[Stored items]
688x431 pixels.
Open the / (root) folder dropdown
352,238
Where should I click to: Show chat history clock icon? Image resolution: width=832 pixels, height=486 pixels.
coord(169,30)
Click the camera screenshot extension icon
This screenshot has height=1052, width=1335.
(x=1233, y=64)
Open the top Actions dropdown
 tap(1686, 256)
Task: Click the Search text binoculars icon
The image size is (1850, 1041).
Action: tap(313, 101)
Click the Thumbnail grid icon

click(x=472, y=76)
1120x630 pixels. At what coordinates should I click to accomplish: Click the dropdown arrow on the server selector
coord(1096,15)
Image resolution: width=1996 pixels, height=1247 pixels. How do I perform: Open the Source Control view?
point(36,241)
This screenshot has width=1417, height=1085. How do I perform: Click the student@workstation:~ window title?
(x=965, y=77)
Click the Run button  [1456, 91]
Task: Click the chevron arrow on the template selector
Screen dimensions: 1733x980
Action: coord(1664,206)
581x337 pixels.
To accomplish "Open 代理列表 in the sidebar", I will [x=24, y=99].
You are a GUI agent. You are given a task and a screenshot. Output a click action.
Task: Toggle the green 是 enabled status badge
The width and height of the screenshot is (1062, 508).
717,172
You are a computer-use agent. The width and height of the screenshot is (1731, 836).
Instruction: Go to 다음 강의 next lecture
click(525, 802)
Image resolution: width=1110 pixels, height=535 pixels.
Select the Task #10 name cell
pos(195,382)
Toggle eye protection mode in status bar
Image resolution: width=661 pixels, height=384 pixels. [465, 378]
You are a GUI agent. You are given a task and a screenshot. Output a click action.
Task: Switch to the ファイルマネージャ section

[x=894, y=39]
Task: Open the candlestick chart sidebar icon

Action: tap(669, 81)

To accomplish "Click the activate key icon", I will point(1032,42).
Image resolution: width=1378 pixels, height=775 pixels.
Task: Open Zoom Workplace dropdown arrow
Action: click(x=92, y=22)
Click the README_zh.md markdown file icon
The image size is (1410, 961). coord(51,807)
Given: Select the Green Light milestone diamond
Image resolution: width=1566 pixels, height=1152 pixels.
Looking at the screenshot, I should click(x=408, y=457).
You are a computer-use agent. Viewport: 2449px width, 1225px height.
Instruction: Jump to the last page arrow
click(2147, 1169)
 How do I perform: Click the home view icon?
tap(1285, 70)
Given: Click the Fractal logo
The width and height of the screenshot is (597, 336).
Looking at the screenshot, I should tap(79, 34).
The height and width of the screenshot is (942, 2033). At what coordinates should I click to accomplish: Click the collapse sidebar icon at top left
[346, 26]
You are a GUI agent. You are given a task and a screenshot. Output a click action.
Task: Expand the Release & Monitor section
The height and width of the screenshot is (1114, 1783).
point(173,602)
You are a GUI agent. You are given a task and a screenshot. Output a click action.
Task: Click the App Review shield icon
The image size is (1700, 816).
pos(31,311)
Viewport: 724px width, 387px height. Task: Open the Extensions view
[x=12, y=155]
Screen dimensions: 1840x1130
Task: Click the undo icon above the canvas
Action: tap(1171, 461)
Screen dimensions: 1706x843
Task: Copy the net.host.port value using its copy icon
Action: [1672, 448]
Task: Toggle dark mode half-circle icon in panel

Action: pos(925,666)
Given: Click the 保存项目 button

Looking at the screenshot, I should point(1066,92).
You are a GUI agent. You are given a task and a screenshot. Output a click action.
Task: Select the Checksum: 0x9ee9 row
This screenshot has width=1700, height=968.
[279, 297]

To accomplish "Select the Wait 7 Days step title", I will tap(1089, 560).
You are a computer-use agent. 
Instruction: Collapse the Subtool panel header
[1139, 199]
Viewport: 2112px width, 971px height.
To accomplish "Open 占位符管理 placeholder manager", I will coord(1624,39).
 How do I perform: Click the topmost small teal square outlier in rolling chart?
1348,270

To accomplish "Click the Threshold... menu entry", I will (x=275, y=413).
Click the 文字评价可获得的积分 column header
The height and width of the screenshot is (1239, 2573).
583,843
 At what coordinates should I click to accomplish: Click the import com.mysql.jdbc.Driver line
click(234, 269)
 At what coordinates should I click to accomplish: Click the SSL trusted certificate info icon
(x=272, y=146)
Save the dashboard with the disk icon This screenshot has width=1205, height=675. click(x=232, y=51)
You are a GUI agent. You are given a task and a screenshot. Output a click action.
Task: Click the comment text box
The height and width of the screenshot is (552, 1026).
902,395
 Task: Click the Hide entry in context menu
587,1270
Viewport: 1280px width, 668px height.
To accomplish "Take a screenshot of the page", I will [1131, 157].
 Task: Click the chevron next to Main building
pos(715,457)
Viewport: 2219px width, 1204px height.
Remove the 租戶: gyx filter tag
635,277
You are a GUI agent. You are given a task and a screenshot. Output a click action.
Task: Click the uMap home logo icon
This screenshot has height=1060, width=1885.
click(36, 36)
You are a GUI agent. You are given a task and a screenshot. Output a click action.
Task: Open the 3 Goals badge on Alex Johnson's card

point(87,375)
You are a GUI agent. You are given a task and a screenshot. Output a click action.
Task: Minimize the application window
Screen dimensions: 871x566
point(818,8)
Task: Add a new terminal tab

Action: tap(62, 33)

*INSTRUCTIONS TO FOLLOW*.
Print every record above exactly as written.

*RESPONSE*.
688x431 pixels.
Open the / (root) folder dropdown
352,238
Where should I click to: Show chat history clock icon? Image resolution: width=832 pixels, height=486 pixels.
coord(169,30)
Click the camera screenshot extension icon
This screenshot has height=1052, width=1335.
(x=1233, y=64)
Open the top Actions dropdown
 tap(1686, 256)
Task: Click the Search text binoculars icon
The image size is (1850, 1041).
Action: tap(313, 101)
Click the Thumbnail grid icon

click(x=472, y=76)
1120x630 pixels. At what coordinates should I click to accomplish: Click the dropdown arrow on the server selector
coord(1096,15)
Image resolution: width=1996 pixels, height=1247 pixels. How do I perform: Open the Source Control view?
point(36,241)
This screenshot has width=1417, height=1085. How do I perform: Click the student@workstation:~ window title?
(x=965, y=77)
Click the Run button  [1456, 91]
Task: Click the chevron arrow on the template selector
Screen dimensions: 1733x980
Action: coord(1664,206)
581x337 pixels.
To accomplish "Open 代理列表 in the sidebar", I will [x=24, y=99].
You are a GUI agent. You are given a task and a screenshot. Output a click action.
Task: Toggle the green 是 enabled status badge
The width and height of the screenshot is (1062, 508).
717,172
You are a computer-use agent. The width and height of the screenshot is (1731, 836).
Instruction: Go to 다음 강의 next lecture
click(525, 802)
Image resolution: width=1110 pixels, height=535 pixels.
Select the Task #10 name cell
pos(195,382)
Toggle eye protection mode in status bar
Image resolution: width=661 pixels, height=384 pixels. [465, 378]
You are a GUI agent. You are given a task and a screenshot. Output a click action.
Task: Switch to the ファイルマネージャ section

[x=894, y=39]
Task: Open the candlestick chart sidebar icon

Action: tap(669, 81)

To accomplish "Click the activate key icon", I will point(1032,42).
Image resolution: width=1378 pixels, height=775 pixels.
Task: Open Zoom Workplace dropdown arrow
Action: click(x=92, y=22)
Click the README_zh.md markdown file icon
The image size is (1410, 961). coord(51,807)
Given: Select the Green Light milestone diamond
Image resolution: width=1566 pixels, height=1152 pixels.
Looking at the screenshot, I should click(x=408, y=457).
You are a computer-use agent. Viewport: 2449px width, 1225px height.
Instruction: Jump to the last page arrow
click(2147, 1169)
 How do I perform: Click the home view icon?
tap(1285, 70)
Given: Click the Fractal logo
The width and height of the screenshot is (597, 336).
Looking at the screenshot, I should tap(79, 34).
The height and width of the screenshot is (942, 2033). At what coordinates should I click to accomplish: Click the collapse sidebar icon at top left
[346, 26]
You are a GUI agent. You are given a task and a screenshot. Output a click action.
Task: Expand the Release & Monitor section
The height and width of the screenshot is (1114, 1783).
point(173,602)
You are a GUI agent. You are given a task and a screenshot. Output a click action.
Task: Click the App Review shield icon
The image size is (1700, 816).
pos(31,311)
Viewport: 724px width, 387px height. Task: Open the Extensions view
[x=12, y=155]
Screen dimensions: 1840x1130
Task: Click the undo icon above the canvas
Action: tap(1171, 461)
Screen dimensions: 1706x843
Task: Copy the net.host.port value using its copy icon
Action: [1672, 448]
Task: Toggle dark mode half-circle icon in panel

Action: pos(925,666)
Given: Click the 保存项目 button

Looking at the screenshot, I should point(1066,92).
You are a GUI agent. You are given a task and a screenshot. Output a click action.
Task: Select the Checksum: 0x9ee9 row
This screenshot has width=1700, height=968.
[279, 297]

To accomplish "Select the Wait 7 Days step title", I will tap(1089, 560).
You are a computer-use agent. 
Instruction: Collapse the Subtool panel header
[1139, 199]
Viewport: 2112px width, 971px height.
To accomplish "Open 占位符管理 placeholder manager", I will coord(1624,39).
 How do I perform: Click the topmost small teal square outlier in rolling chart?
1348,270

To accomplish "Click the Threshold... menu entry", I will (x=275, y=413).
Click the 文字评价可获得的积分 column header
The height and width of the screenshot is (1239, 2573).
583,843
 At what coordinates should I click to accomplish: Click the import com.mysql.jdbc.Driver line
click(234, 269)
 At what coordinates should I click to accomplish: Click the SSL trusted certificate info icon
(x=272, y=146)
Save the dashboard with the disk icon This screenshot has width=1205, height=675. click(x=232, y=51)
You are a GUI agent. You are given a task and a screenshot. Output a click action.
Task: Click the comment text box
The height and width of the screenshot is (552, 1026).
902,395
 Task: Click the Hide entry in context menu
587,1270
Viewport: 1280px width, 668px height.
To accomplish "Take a screenshot of the page", I will [1131, 157].
 Task: Click the chevron next to Main building
pos(715,457)
Viewport: 2219px width, 1204px height.
Remove the 租戶: gyx filter tag
635,277
You are a GUI agent. You are given a task and a screenshot. Output a click action.
Task: Click the uMap home logo icon
This screenshot has height=1060, width=1885.
click(36, 36)
You are a GUI agent. You are given a task and a screenshot. Output a click action.
Task: Open the 3 Goals badge on Alex Johnson's card

point(87,375)
You are a GUI agent. You are given a task and a screenshot. Output a click action.
Task: Minimize the application window
Screen dimensions: 871x566
point(818,8)
Task: Add a new terminal tab

Action: tap(62, 33)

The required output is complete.